Bug 875035

Summary:

IO on nfs mount fails with " Input/output error " message when a distribute volume is changed to distribute-replicate volume

Product:

[Red Hat Storage] Red Hat Gluster Storage

Reporter:

spandura

Component:

glusterfs

Assignee:

shishir gowda <sgowda>

Status:

CLOSED DUPLICATE

QA Contact:

spandura

Severity:

high

Docs Contact:

Priority:

medium

Version:

2.0

CC:

amarts, jdarcy, nsathyan, redhat.bugs, rhs-bugs, shaines, vbellur

Target Milestone:

---

Target Release:

---

Hardware:

Unspecified

OS:

Unspecified

Whiteboard:

Fixed In Version:

Doc Type:

Bug Fix

Doc Text:

Story Points:

---

Clone Of:

Environment:

Last Closed:

2013-03-22 07:06:11 UTC

Type:

Bug

Regression:

---

Mount Type:

---

Documentation:

---

CRM:

Verified Versions:

Category:

---

oVirt Team:

---

RHEL 7.3 requirements from Atomic Host:

Cloudforms Team:

---

Target Upstream Version:

Embargoed:

Attachments:

Description	Flags
NFS Log	none

Description spandura 2012-11-09 11:49:38 UTC

Description of problem:
========================
When performed add-brick on a distribute volume with 2 bricks to change the volume to distribute-replicate volume (2x2) and subsequent rebalance volume operation,  the file operations on NFS mount  fails  with Input/output error.

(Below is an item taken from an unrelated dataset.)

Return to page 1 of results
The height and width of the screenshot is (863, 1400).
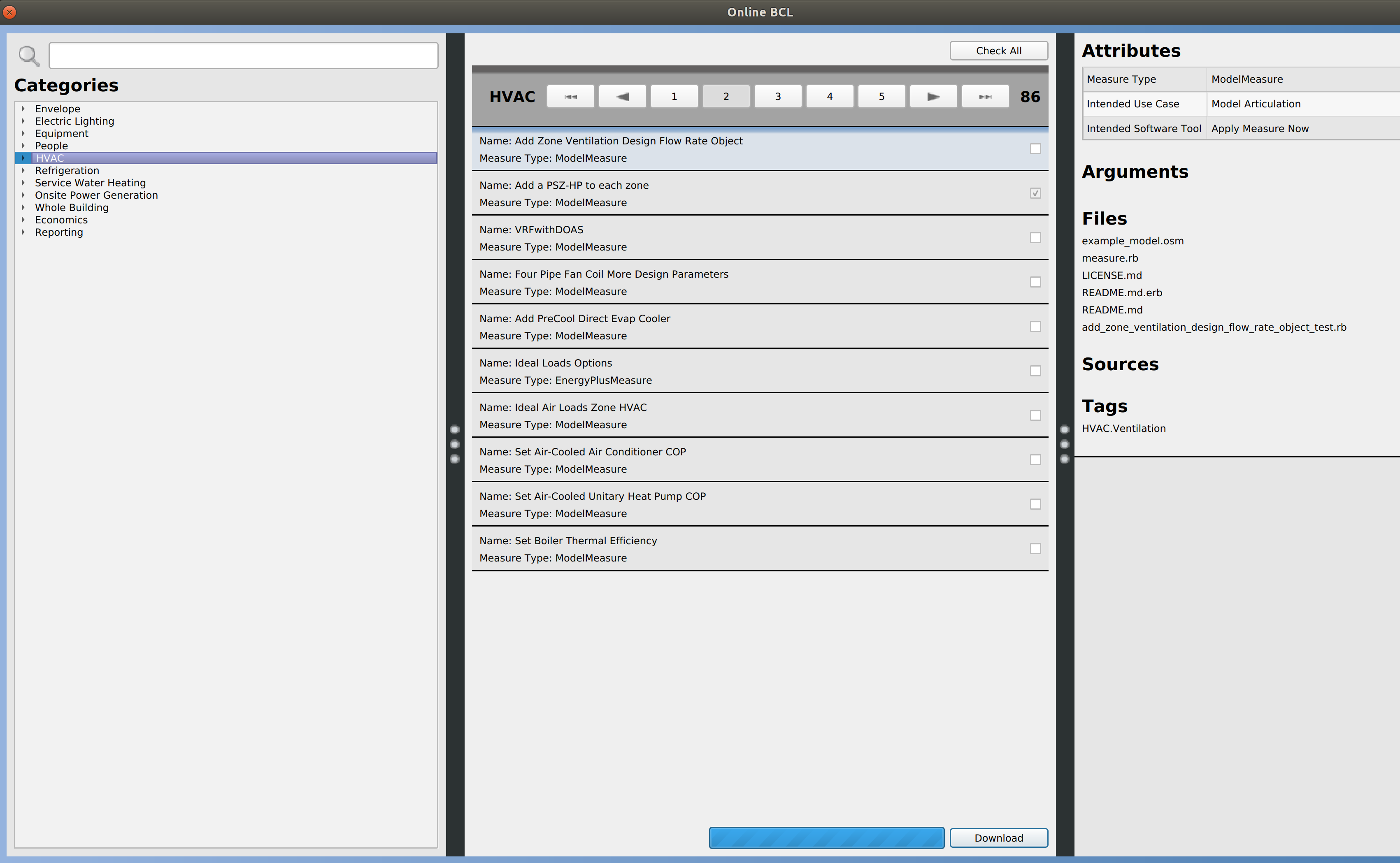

Version-Release number of selected component (if applicable):
=============================================================
[11/09/12 - 06:38:37 root@king ~]# rpm -qa | grep gluster
glusterfs-fuse-3.3.0.5rhs-37.el6rhs.x86_64

[11/09/12 - 06:38:44 root@king ~]# gluster --version
glusterfs 3.3.0.5rhs built on Nov  8 2012 22:30:35


How reproducible:
=================
Often

Steps to Reproduce:
=====================
1.Create a distribute volume with 2 bricks. Start the volume

2.create nfs and fuse mounts to volume on client machine

3.on fuse mount execute : mkdir testdir1 ; cd testdir1 ; for i in `seq 1 100`; do mkdir dir.$i ; for j in `seq 1 100`; do dd if=/dev/input_file of=dir.$i/file.$j bs=1k count=1024 ; done ; done

4. on nfs mount execute : mkdir testdir2; cd testdir2  ; for i in `seq 1 100`; do mkdir dir.$i ; for j in `seq 1 100`; do dd if=/dev/input_file of=dir.$i/file.$j bs=1k count=1024 ; done ; done

5. add brick to the distribute volume to make it distribute-replicate volume

6. perform rebalance. 
  
Actual results:
================
The dd on the NFS mount fails with "Input/output error"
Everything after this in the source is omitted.